With their extraordinary commitment to security, and with their unusual talent for executing routines, Protectors do well in many careers that have to do with conservation: curators, private secretaries, librarians, middle-managers, police officers, and especially general medical practitioners. To be sure, the hospital is a natural haven for them; it is home to the family doctor, preserver of life and limb, and to the registered nurse, or licensed practical nurse, truly the angels of mercy. The insurance industry is also a good fit for Protectors.

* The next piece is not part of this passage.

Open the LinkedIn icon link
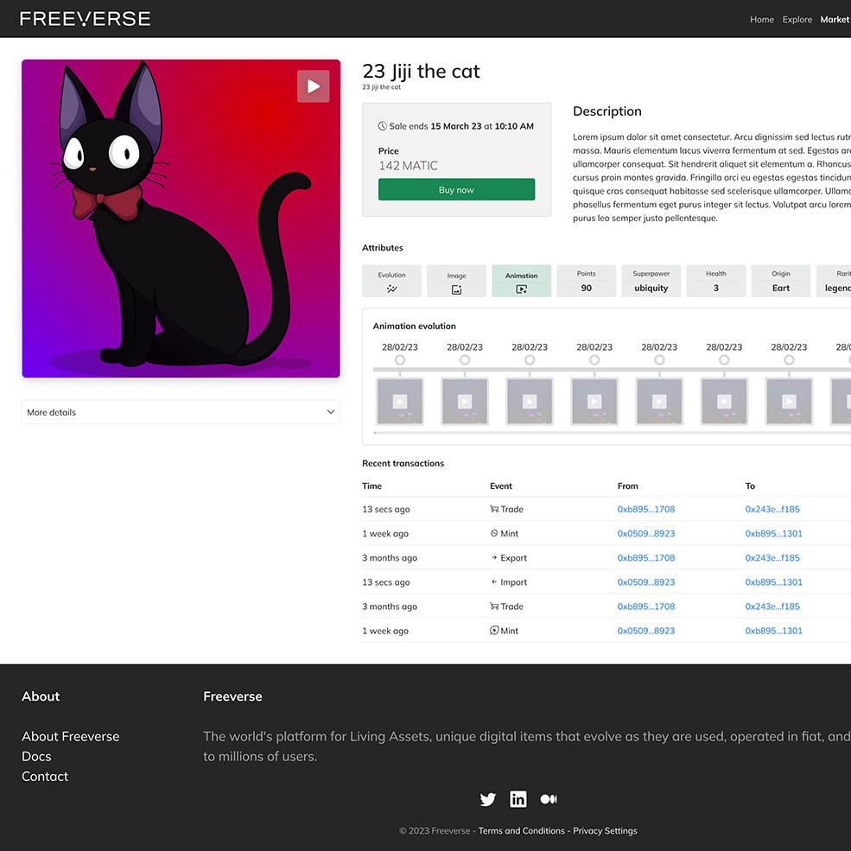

To save, to put something aside against an unpredictable future, to prepare for emergencies - these are important actions to Protectors, who as insurance agents want to see their clients in good hands, sheltered and protected.

Note for ISFJs on getting along with people:
You are the most loyal. Be more assertive. Your mate would probably like to tell you, "I appreciate twenty years of loyalty, but I wish you'd get mad once in a while." Getting angry with you is like eating cotton candy; you bite into it and it disappears. That's not constructive for anyone. Try to be more assertive and less committed to duty at any price.